In both cases, those of Batasuna and the Sinn Fein, there was widespread opposition to violence in places where these groups operate. Normal people, who had little to do with secessionist politics, were tired of decades of violence on the part of terrorists and government troops. “Intellectuals” who favoured the ETA and IRA also realized the futility and senselessness of violence.

The three factors combined to end terrorism. It is interesting to note that these ingredients against terrorist violence are missing in India. In Jammu and Kashmir (J&K) and among the Maoists, the political wing is powerless and the “boys” with the guns dictate strategy.

The issue of opposition to terrorism in India is more complex. In Spain and northern Ireland, the territorial extent of terrorist operations is wide. Those are small countries where almost the entire population is affected by terrorism. In India, violence of this kind is localized: It exists in J&K, the “faraway” states such as Chhattisgarh, Jharkhand and Andhra Pradesh. In a sense, it is a localized problem and opposition to terrorism gets diffused.

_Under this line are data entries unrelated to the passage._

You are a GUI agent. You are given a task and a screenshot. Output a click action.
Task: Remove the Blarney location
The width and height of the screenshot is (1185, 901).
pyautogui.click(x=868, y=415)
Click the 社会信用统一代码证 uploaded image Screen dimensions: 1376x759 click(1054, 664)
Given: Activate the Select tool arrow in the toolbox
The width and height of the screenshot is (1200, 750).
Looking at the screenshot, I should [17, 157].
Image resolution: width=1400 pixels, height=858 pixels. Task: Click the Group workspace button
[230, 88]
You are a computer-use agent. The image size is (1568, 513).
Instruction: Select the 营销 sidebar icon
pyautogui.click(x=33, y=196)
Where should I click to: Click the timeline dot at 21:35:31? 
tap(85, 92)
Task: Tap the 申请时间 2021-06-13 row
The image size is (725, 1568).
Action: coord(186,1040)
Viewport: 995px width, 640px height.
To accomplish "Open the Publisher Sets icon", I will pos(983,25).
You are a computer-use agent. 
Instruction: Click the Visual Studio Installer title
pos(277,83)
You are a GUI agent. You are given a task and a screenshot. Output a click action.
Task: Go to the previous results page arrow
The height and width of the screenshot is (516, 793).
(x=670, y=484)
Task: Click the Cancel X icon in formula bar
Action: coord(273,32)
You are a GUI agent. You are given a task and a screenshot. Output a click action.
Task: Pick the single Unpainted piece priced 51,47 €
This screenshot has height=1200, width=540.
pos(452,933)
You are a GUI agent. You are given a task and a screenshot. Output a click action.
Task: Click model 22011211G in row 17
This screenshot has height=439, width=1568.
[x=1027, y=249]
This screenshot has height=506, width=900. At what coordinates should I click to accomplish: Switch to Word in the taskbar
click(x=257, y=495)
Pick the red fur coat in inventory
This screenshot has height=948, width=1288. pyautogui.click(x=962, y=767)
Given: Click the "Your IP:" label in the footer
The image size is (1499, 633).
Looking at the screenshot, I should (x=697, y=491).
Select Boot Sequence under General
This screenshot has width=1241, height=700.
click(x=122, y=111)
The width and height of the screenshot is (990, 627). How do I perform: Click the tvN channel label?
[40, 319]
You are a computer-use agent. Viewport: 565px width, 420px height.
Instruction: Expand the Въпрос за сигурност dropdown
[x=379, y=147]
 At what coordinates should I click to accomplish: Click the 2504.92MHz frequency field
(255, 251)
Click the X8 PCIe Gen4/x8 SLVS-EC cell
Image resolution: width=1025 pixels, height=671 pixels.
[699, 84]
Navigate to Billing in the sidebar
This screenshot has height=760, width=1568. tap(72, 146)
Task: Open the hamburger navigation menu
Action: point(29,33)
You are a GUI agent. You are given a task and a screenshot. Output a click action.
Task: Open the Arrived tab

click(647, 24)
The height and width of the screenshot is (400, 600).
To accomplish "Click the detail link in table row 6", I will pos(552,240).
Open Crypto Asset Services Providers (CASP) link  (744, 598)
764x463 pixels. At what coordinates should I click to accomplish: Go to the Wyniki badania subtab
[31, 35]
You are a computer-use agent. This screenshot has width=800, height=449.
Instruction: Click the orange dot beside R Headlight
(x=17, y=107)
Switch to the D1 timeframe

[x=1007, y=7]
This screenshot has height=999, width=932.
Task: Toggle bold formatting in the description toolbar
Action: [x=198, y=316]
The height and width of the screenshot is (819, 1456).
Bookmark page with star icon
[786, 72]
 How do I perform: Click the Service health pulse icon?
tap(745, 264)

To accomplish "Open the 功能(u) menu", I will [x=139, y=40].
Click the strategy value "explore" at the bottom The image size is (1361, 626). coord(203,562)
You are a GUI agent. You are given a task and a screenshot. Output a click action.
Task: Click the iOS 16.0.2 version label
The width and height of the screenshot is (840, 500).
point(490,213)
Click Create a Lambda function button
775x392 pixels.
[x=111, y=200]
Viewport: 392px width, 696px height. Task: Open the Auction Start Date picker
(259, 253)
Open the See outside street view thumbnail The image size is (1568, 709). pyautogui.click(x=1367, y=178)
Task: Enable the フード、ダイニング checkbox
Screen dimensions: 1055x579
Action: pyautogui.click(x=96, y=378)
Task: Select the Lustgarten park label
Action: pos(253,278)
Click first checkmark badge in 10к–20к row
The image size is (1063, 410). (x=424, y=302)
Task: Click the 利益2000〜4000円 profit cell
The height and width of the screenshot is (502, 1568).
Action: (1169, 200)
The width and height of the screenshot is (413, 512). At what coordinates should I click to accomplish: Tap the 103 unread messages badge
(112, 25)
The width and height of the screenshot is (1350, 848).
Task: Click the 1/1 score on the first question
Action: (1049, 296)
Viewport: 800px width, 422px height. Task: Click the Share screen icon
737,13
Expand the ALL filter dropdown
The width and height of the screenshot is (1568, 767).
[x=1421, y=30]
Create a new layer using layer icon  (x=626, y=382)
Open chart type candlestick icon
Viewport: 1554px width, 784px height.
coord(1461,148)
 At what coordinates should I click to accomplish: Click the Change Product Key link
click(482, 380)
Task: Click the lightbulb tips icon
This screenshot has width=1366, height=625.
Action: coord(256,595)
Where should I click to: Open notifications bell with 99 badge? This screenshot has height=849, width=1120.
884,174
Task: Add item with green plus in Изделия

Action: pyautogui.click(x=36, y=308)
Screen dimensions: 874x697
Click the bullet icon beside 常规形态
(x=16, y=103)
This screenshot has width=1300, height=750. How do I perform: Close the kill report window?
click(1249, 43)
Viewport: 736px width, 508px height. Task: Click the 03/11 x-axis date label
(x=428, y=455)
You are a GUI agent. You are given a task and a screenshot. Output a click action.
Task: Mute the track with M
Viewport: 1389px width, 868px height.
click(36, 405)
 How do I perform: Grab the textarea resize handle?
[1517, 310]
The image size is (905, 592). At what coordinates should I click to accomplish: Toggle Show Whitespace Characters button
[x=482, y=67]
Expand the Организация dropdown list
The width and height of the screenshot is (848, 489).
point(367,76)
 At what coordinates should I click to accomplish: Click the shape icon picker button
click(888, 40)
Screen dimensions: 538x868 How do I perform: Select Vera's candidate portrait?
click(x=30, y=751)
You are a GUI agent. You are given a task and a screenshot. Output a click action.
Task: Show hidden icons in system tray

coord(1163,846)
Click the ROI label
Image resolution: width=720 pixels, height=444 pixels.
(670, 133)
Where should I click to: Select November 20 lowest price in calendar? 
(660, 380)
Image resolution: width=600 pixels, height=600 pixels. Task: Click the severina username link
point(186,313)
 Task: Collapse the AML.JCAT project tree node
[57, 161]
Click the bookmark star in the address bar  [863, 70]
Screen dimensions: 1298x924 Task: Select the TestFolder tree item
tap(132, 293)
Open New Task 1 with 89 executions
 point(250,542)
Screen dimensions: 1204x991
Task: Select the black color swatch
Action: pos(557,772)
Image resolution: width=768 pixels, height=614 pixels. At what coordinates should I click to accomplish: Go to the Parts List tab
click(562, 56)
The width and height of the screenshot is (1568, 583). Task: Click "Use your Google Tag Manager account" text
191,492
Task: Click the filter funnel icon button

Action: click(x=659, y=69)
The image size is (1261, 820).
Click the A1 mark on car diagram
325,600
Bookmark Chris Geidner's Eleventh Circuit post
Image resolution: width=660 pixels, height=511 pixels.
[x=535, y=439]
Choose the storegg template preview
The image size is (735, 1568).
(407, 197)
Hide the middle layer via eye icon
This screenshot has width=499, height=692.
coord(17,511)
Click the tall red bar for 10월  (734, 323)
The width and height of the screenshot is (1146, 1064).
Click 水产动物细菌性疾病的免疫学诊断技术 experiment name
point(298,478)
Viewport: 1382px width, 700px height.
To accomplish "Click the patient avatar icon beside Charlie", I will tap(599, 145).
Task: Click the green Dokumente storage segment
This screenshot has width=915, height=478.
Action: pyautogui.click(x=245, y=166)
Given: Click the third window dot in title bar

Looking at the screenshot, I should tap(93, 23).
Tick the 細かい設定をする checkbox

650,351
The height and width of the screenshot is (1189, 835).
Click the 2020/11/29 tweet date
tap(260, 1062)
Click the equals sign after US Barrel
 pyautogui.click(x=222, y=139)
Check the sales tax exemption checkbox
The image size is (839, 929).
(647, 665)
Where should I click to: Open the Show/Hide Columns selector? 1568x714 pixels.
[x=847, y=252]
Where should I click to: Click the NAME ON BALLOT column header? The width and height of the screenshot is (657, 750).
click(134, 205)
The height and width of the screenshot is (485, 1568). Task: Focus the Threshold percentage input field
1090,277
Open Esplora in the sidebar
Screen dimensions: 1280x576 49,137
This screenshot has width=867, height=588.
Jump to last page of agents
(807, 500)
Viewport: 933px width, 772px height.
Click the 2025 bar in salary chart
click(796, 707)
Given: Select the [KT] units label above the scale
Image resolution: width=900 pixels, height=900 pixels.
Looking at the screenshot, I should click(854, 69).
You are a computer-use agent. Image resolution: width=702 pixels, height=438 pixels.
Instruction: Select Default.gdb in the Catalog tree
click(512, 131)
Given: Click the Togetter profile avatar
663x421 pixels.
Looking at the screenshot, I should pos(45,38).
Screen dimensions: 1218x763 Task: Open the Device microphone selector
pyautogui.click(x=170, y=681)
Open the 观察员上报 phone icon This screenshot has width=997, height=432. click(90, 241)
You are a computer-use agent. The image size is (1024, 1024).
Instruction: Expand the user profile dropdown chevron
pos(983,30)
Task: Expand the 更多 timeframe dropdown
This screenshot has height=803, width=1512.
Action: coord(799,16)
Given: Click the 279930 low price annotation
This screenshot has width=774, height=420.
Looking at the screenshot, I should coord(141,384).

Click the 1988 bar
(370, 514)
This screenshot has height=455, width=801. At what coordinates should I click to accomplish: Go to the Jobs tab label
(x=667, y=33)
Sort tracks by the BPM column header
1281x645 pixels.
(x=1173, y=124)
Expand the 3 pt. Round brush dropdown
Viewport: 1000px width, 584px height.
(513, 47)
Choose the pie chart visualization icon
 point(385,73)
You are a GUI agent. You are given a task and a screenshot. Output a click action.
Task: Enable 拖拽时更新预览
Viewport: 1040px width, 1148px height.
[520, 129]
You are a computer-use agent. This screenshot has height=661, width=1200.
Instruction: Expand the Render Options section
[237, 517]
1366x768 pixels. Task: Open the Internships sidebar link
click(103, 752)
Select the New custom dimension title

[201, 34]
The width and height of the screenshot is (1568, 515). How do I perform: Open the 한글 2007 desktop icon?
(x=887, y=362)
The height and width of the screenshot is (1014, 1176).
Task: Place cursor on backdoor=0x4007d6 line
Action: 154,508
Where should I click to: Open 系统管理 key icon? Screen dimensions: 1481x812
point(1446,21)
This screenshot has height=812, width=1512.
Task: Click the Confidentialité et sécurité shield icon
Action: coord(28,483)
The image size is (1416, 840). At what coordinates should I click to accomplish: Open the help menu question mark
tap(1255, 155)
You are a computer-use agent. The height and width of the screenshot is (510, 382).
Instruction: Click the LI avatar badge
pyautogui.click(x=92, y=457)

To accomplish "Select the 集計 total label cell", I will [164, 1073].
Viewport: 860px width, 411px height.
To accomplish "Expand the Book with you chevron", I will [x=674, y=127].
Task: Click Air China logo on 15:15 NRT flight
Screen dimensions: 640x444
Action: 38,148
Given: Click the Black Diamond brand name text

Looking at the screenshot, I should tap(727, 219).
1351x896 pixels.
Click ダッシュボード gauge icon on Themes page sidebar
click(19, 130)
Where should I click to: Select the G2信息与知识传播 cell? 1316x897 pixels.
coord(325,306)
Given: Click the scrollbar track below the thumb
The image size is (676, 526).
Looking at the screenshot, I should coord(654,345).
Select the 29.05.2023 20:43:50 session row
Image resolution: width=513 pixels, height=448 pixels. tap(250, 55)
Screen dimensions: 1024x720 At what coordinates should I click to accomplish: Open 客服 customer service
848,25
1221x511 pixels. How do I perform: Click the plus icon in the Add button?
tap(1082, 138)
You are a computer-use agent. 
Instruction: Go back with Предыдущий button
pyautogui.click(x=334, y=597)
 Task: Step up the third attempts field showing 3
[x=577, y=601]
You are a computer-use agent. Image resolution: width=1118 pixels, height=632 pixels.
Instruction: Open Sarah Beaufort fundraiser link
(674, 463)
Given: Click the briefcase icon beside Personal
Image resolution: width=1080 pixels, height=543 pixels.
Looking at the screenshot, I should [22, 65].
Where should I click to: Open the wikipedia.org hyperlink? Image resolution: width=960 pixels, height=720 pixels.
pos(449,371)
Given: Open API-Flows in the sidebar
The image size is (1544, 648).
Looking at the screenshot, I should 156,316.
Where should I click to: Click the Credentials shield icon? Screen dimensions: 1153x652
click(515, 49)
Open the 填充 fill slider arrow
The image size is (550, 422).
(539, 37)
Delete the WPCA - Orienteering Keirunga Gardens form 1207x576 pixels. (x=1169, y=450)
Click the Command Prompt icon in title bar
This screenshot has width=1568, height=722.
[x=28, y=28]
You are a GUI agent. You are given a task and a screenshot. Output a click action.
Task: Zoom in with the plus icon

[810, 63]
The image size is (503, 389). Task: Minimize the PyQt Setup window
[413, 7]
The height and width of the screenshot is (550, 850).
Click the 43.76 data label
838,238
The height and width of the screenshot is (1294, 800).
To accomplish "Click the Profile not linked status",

Finally and crucially, terrorists continue to enjoy sympathy among Indian intellectuals. The latter go to great lengths to justify what the former do. Some call violence a “reaction against the Indian state”, others term it “a response to a war on tribals” and so on. These justifications only embolden extremists and give legitimacy to violence. The Spanish experience tells us what to do if terrorism is to abate.